Åsberg

Wordle in Swedish

Wordle is a game where you have six tries to guess the days word. After each guess the game tells you if the letters of your guess are included in the word, and if they’re in the correct position or not. It’s extremely fun and limiting it to one word a day has made it last. But I’ve got one problem with it, it’s in English and I’m Swedish.

I do fine in the English version, but I thought it’d be fun to have a Swedish version too. So, I built one! I setup a blank React/TypeScript/Webpack project as I’ve done many times before and just got started. I used my own CSS framework Snygg again, but along the way I learned a few new CSS tricks (or hacks). Did you know CSS animations can enforce their starting/ending state on elements with the animation-fill-mode property? I didn’t, but now I do. And that useful.

But the most fun I had was investigating word lists. I found Hunspell (a spellchecking tool), and used the dictionary originally meant for LibreOffice to produce all words in the Swedish language (though I’m guessing, and almost hoping, that it didn’t actually include all the words). Then I stripped out all words that contained other characters than letters and capital letters too, we don’t want any proper nouns. Lastly, I removed all words that weren’t exactly five letters long. In the end I ended up with about nine and a half thousand words. I saw that the original had two lists, one to draw words for the day from, and one for checking if an entered word is correct.
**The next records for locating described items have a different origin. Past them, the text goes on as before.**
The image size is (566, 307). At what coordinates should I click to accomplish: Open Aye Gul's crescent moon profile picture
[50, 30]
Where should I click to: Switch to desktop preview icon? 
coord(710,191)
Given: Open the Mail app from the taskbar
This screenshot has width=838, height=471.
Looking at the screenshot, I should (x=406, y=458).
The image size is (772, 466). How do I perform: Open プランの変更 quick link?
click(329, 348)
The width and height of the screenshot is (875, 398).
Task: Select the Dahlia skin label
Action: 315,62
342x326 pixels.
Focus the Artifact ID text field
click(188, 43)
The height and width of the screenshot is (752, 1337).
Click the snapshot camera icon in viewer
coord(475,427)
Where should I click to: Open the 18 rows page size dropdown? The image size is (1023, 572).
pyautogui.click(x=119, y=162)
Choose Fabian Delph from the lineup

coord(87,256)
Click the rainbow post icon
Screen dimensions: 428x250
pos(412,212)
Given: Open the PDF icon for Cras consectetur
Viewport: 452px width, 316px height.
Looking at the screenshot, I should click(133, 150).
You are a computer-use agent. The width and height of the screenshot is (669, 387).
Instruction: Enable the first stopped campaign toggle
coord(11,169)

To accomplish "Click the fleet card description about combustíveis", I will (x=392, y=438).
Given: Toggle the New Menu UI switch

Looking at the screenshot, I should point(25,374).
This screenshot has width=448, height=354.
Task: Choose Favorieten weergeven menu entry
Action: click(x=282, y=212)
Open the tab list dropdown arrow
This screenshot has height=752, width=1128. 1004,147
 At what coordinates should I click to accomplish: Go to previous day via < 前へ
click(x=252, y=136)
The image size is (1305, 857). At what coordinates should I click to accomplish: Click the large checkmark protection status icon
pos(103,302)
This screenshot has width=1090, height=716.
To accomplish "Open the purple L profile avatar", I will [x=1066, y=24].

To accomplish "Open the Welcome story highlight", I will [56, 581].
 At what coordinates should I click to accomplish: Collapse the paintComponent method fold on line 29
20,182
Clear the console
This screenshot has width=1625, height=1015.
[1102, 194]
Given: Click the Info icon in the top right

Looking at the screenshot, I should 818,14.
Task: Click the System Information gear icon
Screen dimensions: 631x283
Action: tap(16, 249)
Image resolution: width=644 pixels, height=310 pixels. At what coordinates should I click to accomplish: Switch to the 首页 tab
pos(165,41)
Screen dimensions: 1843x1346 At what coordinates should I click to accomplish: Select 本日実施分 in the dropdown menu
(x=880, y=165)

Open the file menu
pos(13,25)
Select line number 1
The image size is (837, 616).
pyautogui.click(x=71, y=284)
I think that is a better way to do it because right now my game can have some pretty obscure words as the word of the day, but I don’t know where to get the “common” words from.

All in all, this was a fun little project that took me about one day to complete (although I did say up until around 23:00 yesterday, so…). I’ve put the source up on GitHub, but don’t read too much into it. I’m not super proud of the Store class, but it gets the work done and I was able to complete it in one day.

Hope you have fun playing it (Ordne), or if you prefer the English (and original) version I think you will have fun with that!